Unlike the jubilant Polly Toynbee, we are not convinced that David Cameron’s recent pronouncements on big business and the redistribution of wealth quite amount to a repudiation of capitalism, nor even, as she puts it, that the Conservative leader has ‘put a stake through Mrs Thatcher’s legacy’. Mr Cameron has yet to announce any firm policy at all, and it is a fair bet that when he does so it will not involve nationalisation of the means of production nor lead to droves of big businessmen being led off to jail on charges of ‘corporate irresponsibility’.

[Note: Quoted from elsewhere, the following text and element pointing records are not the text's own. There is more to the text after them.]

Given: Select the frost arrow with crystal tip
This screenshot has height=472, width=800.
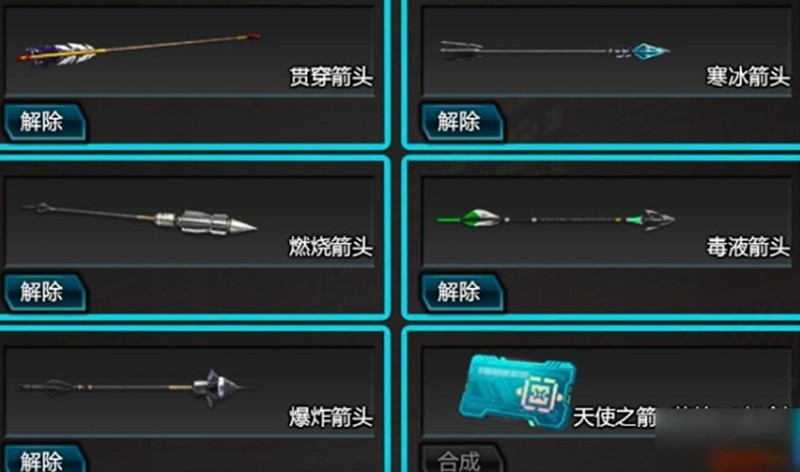Looking at the screenshot, I should 555,51.
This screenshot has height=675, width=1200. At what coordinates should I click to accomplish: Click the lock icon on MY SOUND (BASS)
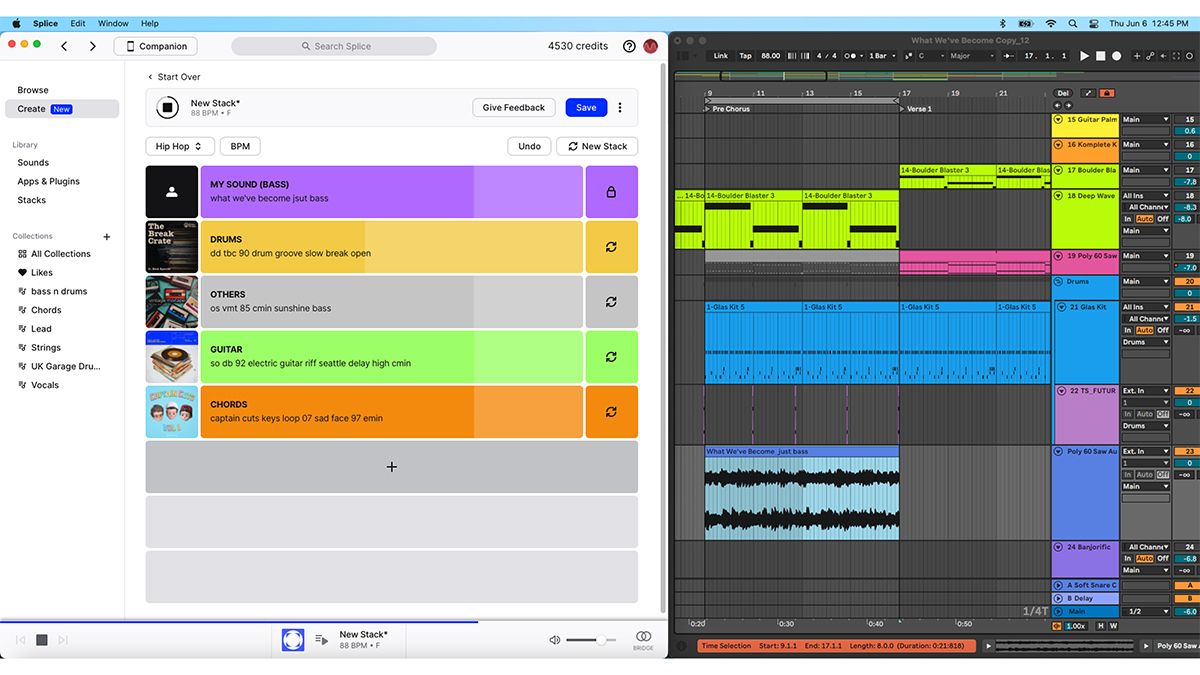(x=611, y=191)
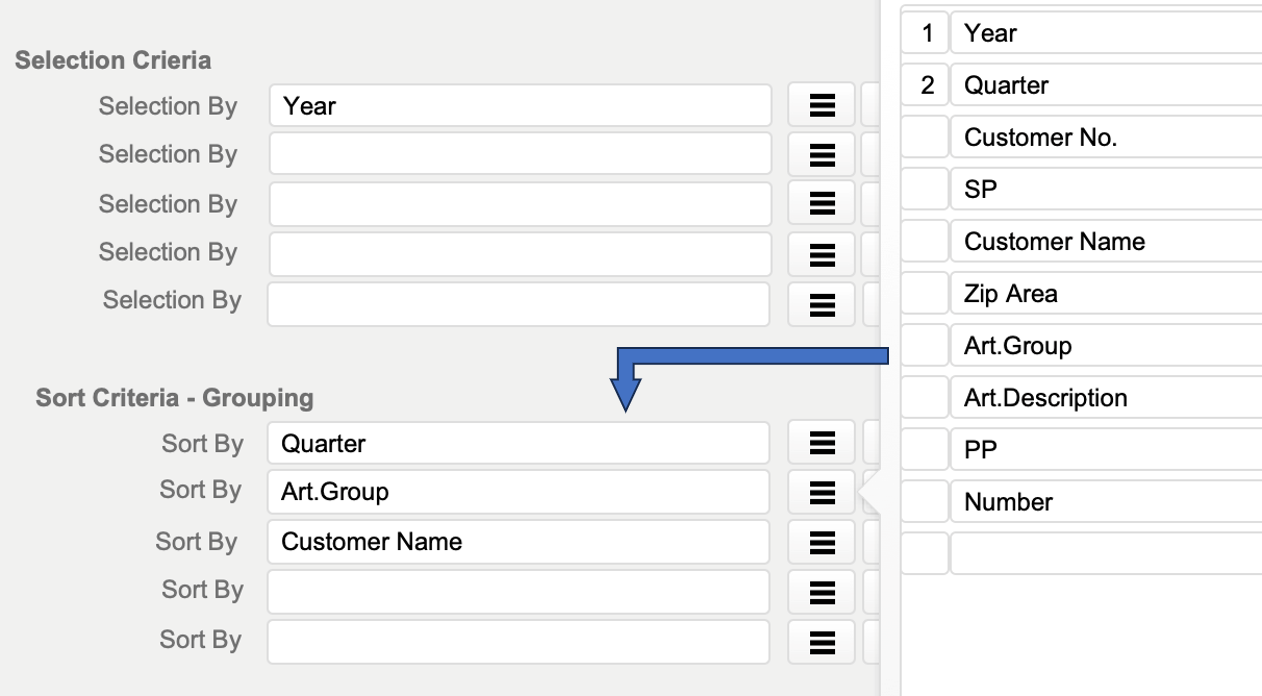Toggle order box numbered 2 beside Quarter
This screenshot has width=1262, height=696.
(925, 85)
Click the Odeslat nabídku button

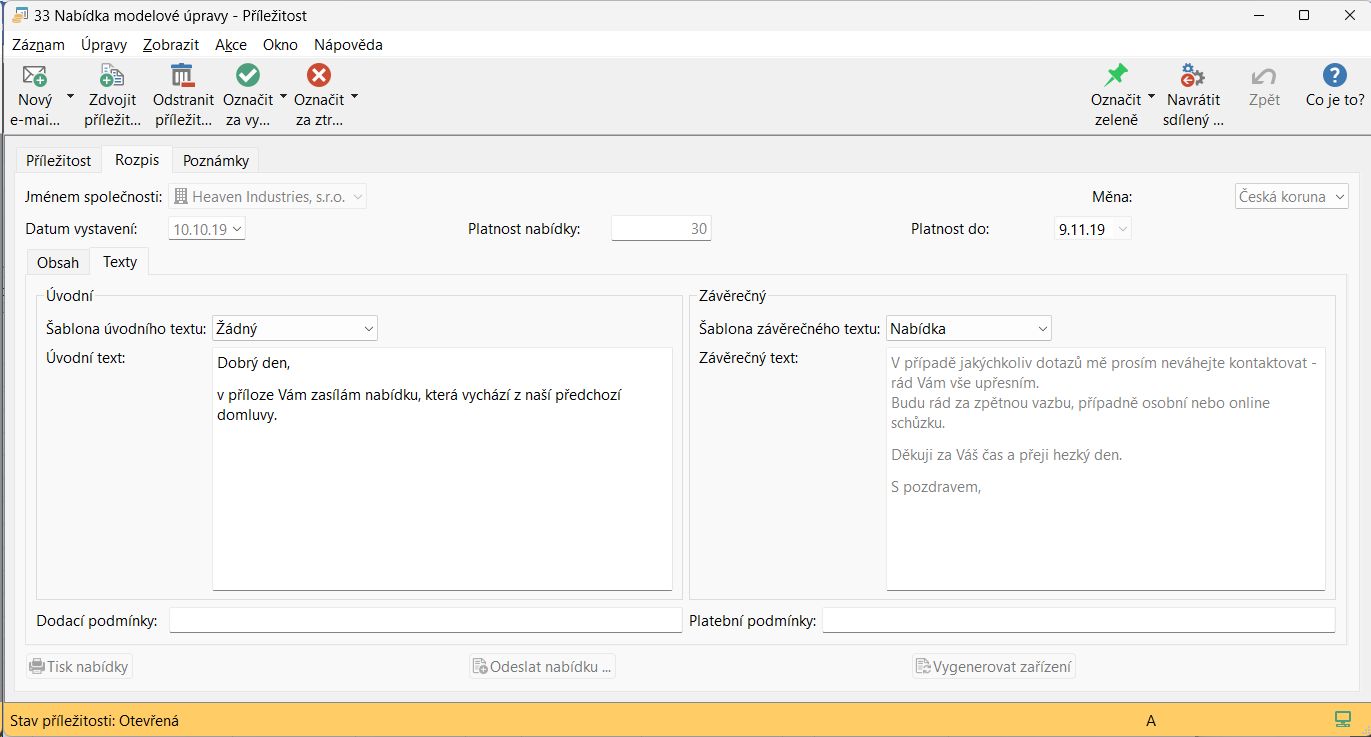(542, 667)
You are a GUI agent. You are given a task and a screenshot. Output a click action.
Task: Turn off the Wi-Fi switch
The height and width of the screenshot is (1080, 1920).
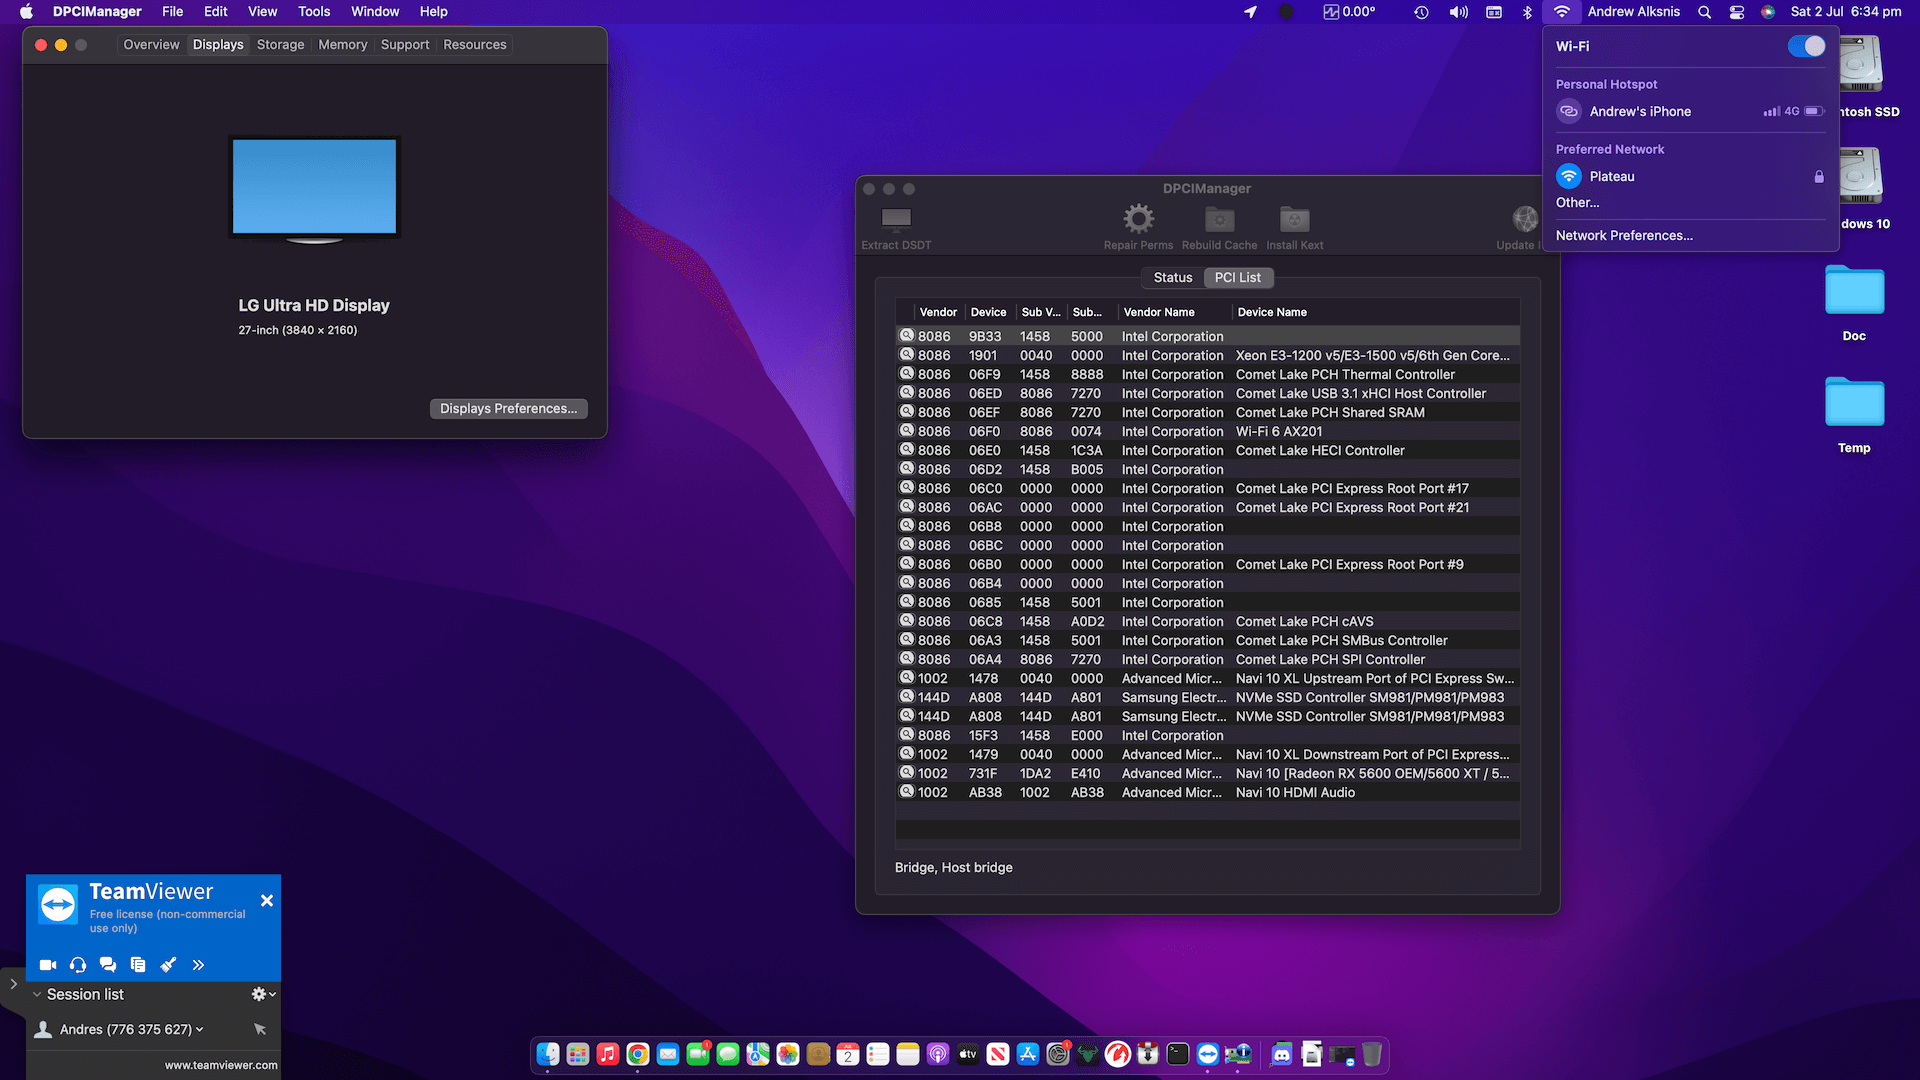click(x=1806, y=47)
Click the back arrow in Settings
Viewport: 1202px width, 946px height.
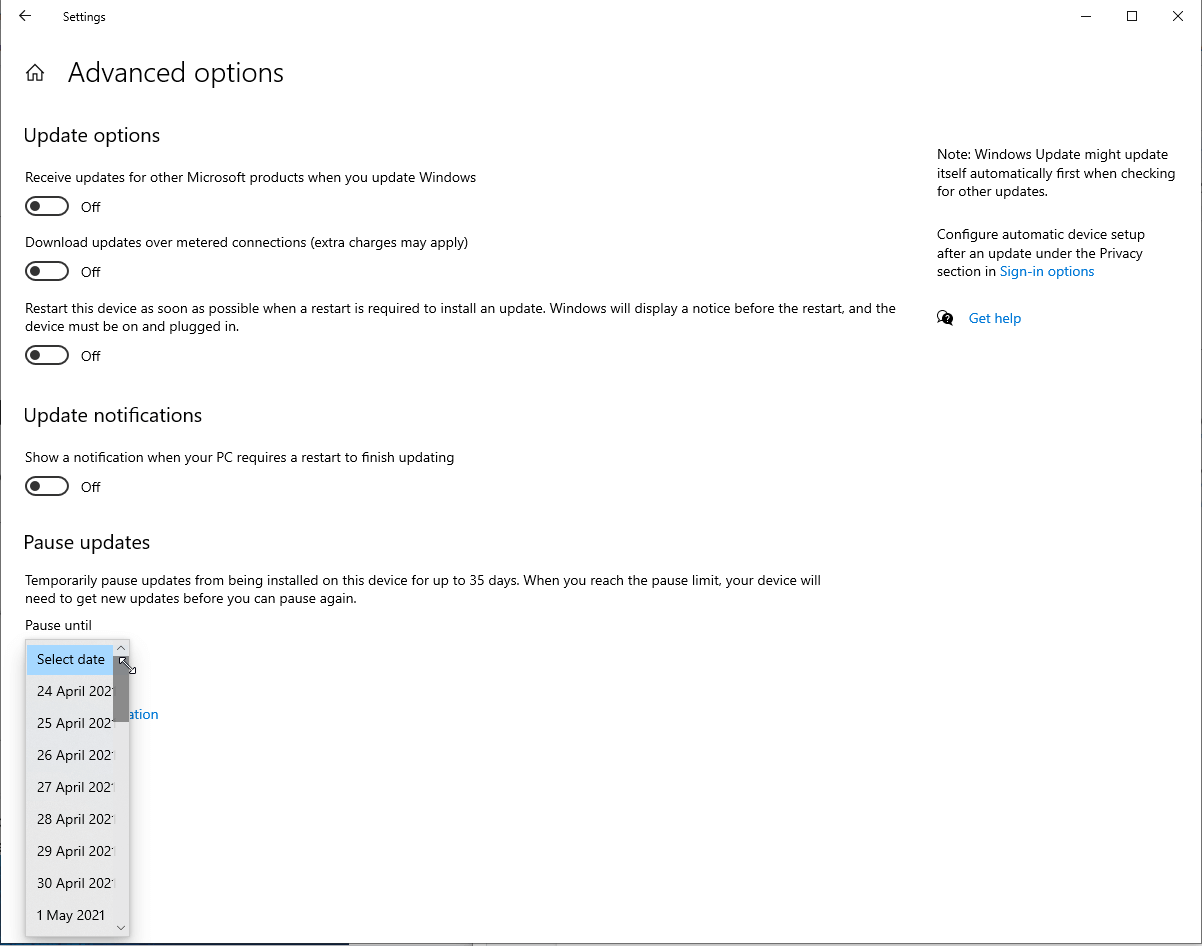coord(25,16)
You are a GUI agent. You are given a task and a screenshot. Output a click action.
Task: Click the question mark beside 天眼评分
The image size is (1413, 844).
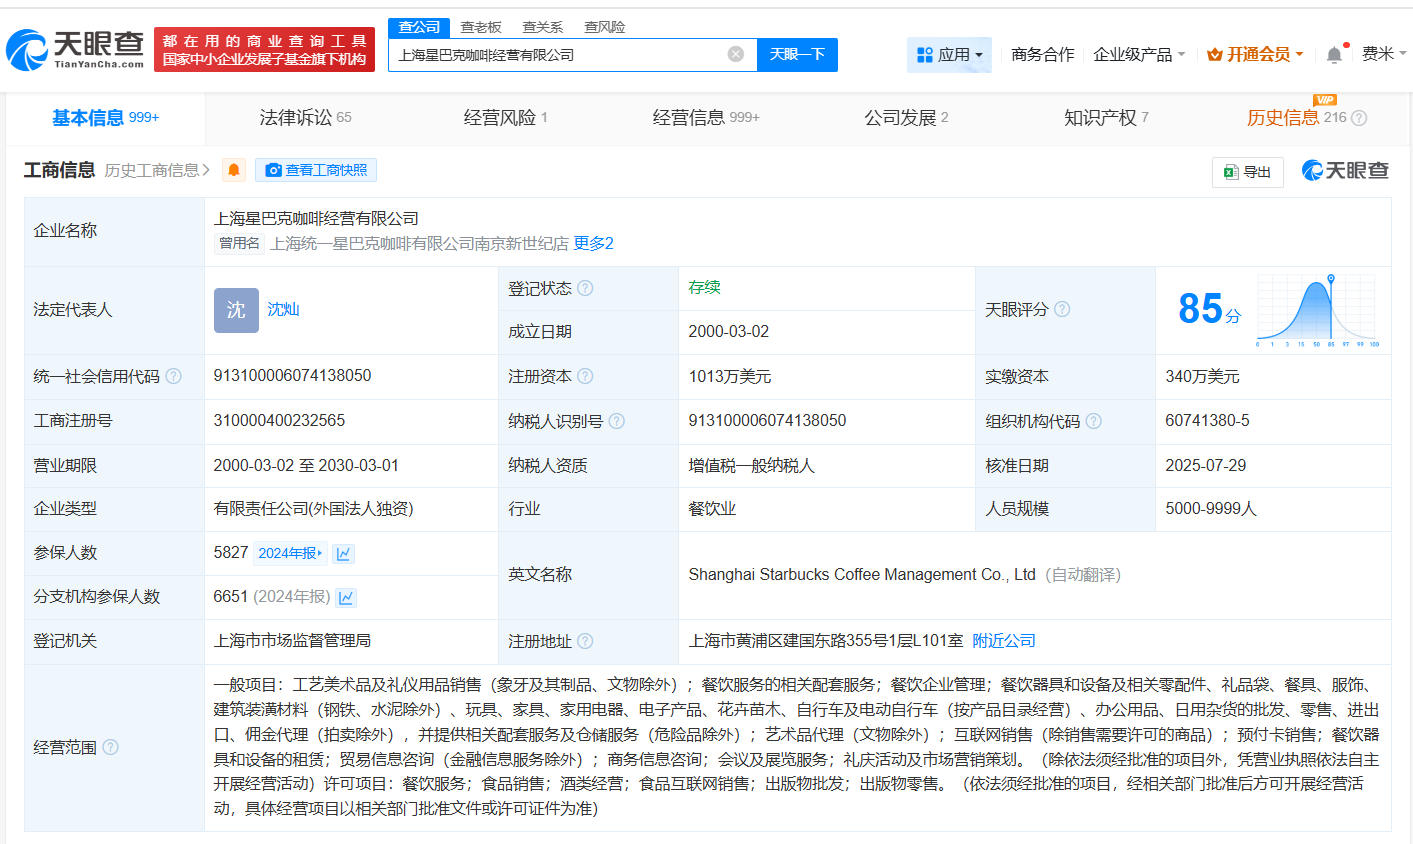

But when the time does come to prepare the next Conservative manifesto there is one big business which will need to be tackled, involving an admission of an earlier misjudgment by the Tories. It did not require this week’s average fare increases of 4.5 per cent to reaffirm the impression that rail privatisation has been far from the success of the earlier privatisations. It has not been a complete disaster: in the early years, services increased and old stations were reopened as rail companies began to respond to consumer demand. Thanks to the introduction of private capital many of the trains are newer and a few of the stations less shabby. But for a good many travellers the experience of privatisation has been one of inconvenience, discomfort and steeply rising prices. It isn’t just that the fares have increased well above inflation and out of all proportion to the quality of the service — a standard open return from London to Manchester now costs £202. Bizarrely, supporting the railway is costing taxpayers £4.1 billion a year — three times as big a public subsidy as British Rail received during its last full year of running train services.
Prices have only been allowed to get out of hand because, in contrast to the earlier privatisations, the railways have retained a monopolistic structure.